Nella quinta e ultima stagione della serie cult Stranger Things, tra i tanti capi anni ’80 indossati dai protagonisti, ce n’è uno che ha attirato la mia attenzione più di tutti e, in verità, è quello che men si collega al periodo in cui è ambientata la serie, perché in realtà è senza tempo: la mantella coloro senape dorata con tanto di cappuccio della piccola Holly Wheeler. Un capo affascinante e fiabesco ma anche riconducibile all’universo delle super eroine. Di poteri magici, in effetti, ne ha eccome.

Mantella, stile e comodità
Il primo incantesimo è, prima di tutto, la facilità con si può indossare sopra maglioni anche molto spessi senza tentare disperatamente di infilare questi ultimi in cappotti stretch, che sarebbe un po’ come l’equivalenza modaiola del far passare un cammello nella cruna di un ago. Anche la sottoscritta adora i soprabiti aderente come quelli che è solita indossare Kate Middleton. Ma questo è un tipo di look da proporre quando si è in cerca di eleganza. Mentre una mantella (oltre ad avvolgere con calore) regala un’atmosfera casual e una comodità estrema ed è la soluzione perfetta anche per essere abbinata a un tailleur pantalone troppo ingombrante per un cappotto.

Altro punto a favore: come dicevamo le mantelle non passano mai del tutto di moda ma quest’anno sono così numerose e varie che dovrebbe essere possibile trovarne una che sia per sempre. Le tinte unite sono probabilmente più versatili delle fantasie, ma d’altronde, la stampa giusta può fare la differenza in termini di aggiunta di intensità ed eleganza anche all’outfit più semplice.

Trovate quella giusta e renderà jeans e camicia bianca degni di un party.

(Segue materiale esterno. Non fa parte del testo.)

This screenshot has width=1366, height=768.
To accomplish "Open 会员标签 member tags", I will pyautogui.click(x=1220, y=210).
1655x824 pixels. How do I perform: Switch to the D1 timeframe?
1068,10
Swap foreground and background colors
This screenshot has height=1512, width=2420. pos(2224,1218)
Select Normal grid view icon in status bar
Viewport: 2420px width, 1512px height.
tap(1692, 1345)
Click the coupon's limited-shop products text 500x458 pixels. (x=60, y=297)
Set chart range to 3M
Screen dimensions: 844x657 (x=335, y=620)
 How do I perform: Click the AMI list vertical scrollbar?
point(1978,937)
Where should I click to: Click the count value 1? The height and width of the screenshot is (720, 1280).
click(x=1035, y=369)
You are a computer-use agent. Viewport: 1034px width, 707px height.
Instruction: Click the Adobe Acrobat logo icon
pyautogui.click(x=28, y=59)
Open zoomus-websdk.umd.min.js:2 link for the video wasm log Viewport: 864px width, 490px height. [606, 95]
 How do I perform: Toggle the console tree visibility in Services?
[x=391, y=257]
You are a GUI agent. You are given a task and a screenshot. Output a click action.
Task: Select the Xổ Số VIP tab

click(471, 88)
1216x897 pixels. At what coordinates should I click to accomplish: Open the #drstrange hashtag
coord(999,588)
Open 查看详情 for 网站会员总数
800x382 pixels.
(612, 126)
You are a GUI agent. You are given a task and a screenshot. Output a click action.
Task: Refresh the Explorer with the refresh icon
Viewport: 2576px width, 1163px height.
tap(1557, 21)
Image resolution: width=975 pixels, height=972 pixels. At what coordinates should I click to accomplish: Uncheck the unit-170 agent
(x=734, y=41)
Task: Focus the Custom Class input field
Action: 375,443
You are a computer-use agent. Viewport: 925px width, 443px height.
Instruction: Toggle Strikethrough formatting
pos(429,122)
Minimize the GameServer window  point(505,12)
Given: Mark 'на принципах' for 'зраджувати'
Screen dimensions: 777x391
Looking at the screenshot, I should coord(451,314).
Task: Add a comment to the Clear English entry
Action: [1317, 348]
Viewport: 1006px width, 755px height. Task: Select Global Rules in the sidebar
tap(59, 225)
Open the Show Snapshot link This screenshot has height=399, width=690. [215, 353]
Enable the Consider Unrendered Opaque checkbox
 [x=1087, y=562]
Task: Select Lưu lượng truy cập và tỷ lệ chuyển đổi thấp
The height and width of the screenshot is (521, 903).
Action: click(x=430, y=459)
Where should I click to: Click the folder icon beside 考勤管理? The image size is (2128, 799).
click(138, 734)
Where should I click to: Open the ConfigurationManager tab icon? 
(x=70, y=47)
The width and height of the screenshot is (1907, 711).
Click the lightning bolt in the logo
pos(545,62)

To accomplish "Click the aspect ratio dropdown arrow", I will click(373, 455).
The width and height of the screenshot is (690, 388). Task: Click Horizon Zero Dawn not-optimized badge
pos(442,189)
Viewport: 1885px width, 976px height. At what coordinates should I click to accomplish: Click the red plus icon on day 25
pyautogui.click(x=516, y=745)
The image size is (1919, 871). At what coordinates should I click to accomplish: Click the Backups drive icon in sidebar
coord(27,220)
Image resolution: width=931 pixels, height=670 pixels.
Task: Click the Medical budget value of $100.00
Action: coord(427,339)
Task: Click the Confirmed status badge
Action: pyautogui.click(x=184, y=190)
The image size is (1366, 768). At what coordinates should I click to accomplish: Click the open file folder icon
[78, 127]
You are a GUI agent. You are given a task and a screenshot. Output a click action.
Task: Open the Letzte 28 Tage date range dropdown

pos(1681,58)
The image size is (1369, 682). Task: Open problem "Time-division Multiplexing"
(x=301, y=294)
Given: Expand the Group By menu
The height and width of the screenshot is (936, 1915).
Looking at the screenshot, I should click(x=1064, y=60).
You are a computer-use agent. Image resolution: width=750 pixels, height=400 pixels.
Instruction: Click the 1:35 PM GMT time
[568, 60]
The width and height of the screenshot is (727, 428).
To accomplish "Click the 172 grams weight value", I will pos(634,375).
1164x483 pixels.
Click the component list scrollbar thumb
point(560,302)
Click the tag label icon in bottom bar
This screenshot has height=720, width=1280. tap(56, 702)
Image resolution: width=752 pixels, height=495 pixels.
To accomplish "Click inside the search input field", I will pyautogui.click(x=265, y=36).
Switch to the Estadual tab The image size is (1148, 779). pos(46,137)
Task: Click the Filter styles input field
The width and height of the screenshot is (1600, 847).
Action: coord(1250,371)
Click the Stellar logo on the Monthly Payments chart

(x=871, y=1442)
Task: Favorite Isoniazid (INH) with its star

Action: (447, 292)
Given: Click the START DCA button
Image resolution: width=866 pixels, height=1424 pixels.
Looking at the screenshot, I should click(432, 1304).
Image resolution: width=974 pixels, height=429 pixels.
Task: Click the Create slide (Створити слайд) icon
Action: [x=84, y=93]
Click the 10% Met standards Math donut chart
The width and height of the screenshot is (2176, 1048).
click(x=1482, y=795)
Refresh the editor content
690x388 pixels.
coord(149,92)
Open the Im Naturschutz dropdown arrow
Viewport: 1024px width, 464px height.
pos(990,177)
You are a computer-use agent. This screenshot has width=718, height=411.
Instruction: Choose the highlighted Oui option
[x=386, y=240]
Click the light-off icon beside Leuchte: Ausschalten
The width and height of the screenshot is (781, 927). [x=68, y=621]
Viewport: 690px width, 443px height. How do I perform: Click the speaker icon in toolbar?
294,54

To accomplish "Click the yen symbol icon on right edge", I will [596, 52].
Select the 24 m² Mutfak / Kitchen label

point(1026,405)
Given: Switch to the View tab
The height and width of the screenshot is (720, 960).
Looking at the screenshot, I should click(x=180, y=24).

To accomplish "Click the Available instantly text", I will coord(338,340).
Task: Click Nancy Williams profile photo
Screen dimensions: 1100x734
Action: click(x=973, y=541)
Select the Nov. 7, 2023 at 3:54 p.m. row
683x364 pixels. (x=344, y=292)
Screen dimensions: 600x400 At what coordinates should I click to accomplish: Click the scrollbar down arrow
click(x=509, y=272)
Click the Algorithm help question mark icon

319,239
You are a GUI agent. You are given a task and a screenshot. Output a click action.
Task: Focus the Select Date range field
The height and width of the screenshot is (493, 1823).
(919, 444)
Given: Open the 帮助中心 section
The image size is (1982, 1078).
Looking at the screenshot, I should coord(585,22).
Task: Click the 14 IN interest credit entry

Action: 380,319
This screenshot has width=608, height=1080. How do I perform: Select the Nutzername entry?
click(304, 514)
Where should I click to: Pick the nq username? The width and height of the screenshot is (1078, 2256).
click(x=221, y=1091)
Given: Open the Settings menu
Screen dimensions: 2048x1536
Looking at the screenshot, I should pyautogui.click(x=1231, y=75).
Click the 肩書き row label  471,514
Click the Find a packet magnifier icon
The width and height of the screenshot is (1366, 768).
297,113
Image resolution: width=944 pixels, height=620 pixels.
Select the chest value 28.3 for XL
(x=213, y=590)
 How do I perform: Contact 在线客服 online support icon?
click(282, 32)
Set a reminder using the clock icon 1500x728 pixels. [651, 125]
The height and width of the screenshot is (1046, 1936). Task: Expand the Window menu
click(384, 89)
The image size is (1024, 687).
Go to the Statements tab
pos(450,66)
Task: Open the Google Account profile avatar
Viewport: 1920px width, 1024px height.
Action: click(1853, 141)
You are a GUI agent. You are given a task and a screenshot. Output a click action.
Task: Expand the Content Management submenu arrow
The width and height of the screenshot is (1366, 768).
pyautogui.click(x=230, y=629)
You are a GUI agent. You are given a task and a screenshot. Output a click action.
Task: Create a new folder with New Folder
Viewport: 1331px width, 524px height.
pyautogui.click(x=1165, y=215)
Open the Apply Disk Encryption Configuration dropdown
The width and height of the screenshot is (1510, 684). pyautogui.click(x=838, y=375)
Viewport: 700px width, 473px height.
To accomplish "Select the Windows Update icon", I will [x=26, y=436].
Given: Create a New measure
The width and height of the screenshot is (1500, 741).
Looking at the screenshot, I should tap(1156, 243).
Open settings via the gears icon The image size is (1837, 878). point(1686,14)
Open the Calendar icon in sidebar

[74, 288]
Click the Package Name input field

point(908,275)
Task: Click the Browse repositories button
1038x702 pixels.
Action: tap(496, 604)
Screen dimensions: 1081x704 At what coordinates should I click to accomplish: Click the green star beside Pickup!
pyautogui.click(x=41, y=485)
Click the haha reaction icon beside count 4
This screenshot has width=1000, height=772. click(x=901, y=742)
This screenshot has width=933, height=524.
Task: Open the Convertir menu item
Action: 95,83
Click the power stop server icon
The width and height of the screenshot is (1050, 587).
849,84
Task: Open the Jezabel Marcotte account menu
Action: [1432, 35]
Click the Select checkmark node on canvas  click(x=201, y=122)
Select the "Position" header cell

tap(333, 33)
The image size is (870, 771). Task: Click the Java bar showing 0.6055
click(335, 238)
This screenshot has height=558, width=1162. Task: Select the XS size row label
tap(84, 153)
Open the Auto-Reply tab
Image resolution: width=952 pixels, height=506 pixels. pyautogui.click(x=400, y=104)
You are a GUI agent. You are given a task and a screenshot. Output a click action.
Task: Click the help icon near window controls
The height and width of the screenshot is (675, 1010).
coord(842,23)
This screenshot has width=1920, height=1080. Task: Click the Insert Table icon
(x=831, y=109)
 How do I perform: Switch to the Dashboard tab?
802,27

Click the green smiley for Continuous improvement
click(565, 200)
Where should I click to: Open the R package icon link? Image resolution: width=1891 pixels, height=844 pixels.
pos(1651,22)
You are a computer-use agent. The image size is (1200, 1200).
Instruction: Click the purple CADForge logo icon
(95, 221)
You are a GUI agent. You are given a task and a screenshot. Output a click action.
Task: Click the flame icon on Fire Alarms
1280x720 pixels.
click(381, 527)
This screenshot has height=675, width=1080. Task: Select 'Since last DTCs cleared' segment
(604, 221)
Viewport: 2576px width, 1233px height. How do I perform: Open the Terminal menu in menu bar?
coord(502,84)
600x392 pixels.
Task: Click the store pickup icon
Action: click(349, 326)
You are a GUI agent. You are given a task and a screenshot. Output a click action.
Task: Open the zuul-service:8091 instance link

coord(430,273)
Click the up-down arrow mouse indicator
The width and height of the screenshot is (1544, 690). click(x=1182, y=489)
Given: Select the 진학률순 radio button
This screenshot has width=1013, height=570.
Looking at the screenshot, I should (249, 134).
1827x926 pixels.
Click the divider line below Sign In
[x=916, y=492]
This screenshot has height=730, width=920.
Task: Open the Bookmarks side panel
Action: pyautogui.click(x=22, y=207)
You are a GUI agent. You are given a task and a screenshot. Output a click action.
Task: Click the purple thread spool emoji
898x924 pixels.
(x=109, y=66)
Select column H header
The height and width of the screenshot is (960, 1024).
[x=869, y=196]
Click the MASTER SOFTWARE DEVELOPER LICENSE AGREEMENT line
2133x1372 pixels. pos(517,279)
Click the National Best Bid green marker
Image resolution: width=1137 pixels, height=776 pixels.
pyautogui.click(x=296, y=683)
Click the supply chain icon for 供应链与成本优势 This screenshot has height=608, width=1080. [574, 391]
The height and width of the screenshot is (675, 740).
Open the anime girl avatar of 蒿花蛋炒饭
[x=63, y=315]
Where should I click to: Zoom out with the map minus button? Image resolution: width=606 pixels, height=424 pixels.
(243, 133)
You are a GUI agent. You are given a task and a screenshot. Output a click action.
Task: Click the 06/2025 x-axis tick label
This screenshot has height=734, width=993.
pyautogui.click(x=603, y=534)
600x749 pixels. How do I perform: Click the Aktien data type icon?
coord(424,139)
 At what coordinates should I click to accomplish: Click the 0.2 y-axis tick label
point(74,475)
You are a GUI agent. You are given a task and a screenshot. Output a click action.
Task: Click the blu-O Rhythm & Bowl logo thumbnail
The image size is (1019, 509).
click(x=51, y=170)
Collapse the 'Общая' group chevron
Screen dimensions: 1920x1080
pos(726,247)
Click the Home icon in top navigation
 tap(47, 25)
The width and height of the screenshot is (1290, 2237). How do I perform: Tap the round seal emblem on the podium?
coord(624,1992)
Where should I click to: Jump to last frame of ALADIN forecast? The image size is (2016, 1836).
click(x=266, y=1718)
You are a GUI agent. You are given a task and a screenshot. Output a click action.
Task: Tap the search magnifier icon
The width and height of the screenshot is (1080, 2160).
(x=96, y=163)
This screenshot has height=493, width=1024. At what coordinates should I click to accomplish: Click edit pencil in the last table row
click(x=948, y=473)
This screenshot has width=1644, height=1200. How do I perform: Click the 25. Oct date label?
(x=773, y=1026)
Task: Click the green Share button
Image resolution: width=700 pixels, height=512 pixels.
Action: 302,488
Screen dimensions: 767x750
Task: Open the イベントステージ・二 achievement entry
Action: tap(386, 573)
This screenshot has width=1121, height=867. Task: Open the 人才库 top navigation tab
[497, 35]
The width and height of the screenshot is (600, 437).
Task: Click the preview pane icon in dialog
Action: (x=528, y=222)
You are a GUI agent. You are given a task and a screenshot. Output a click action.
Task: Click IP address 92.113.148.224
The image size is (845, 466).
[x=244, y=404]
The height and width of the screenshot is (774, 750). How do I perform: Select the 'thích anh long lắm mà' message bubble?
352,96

Al contrario, una mantella corta è ideale sopra abiti da sera lunghi, molto più complementare alle loro proporzioni rispetto a un cappotto medio.
Mantella, a ognuna la sua attitude

Dall’ampiezza teatrale dei modelli couture ai tagli più essenziali che sfiorano le spalle come una seconda pelle, le mantelle tornano adesso con nuove interpretazioni. Possono evocare un’eleganza perpetua, un’attitudine ribelle, a seconda di come vengono abbinate. Con stivali alti e abiti fluidi per un effetto sofisticato, con pantaloni ampi e dolcevita per un look urbano. I dettagli fanno la differenza: frange che seguono il movimento, chiusure a mantella o tessuti operati che aggiungono profondità. Un capo pratico, scenografico e più versatile di quanto si pensi.

Dopo diversi tentativi ed errori, ho capito però una cosa: il segreto per apparire al meglio con qualsiasi mantella è trovare la lunghezza giusta. Ovviamente, anche il colore e la scelta tra fantasia e tinta unita giocano un ruolo importante. Ma non posso che sottolineare quanto sia importante la lunghezza.
Mantella, quella perfetta per le alte

Fate parte del team #alteunmetroeottanta? Le mantelle lunghe o maxi, che scendono oltre il ginocchio fino al polpaccio o alla caviglia, sono particolarmente indicate. Potete giocare con volumi ampi e fantasie grandi, che su una figura slanciata risultano proporzionate e d’impatto.
Mantella per chi è petite

Siete petite? Optate per modelli corti, che arrivano ai fianchi o poco sopra il bacino. La mantella che termina nel punto vita naturale aiuta a slanciare le gambe.
Mantella, le ok per la statura media

Infine, siete di statura media? Il modello midi, che arriva a metà coscia o appena sopra il ginocchio, è la scelta più versatile. Questa misura garantisce armonia senza spezzare eccessivamente la linea del corpo.

Se vi attira un modello più lungo, provate ad aggiungerci una cintura. Intanto, personalmente, ne vado ad aggiungere una al carrello.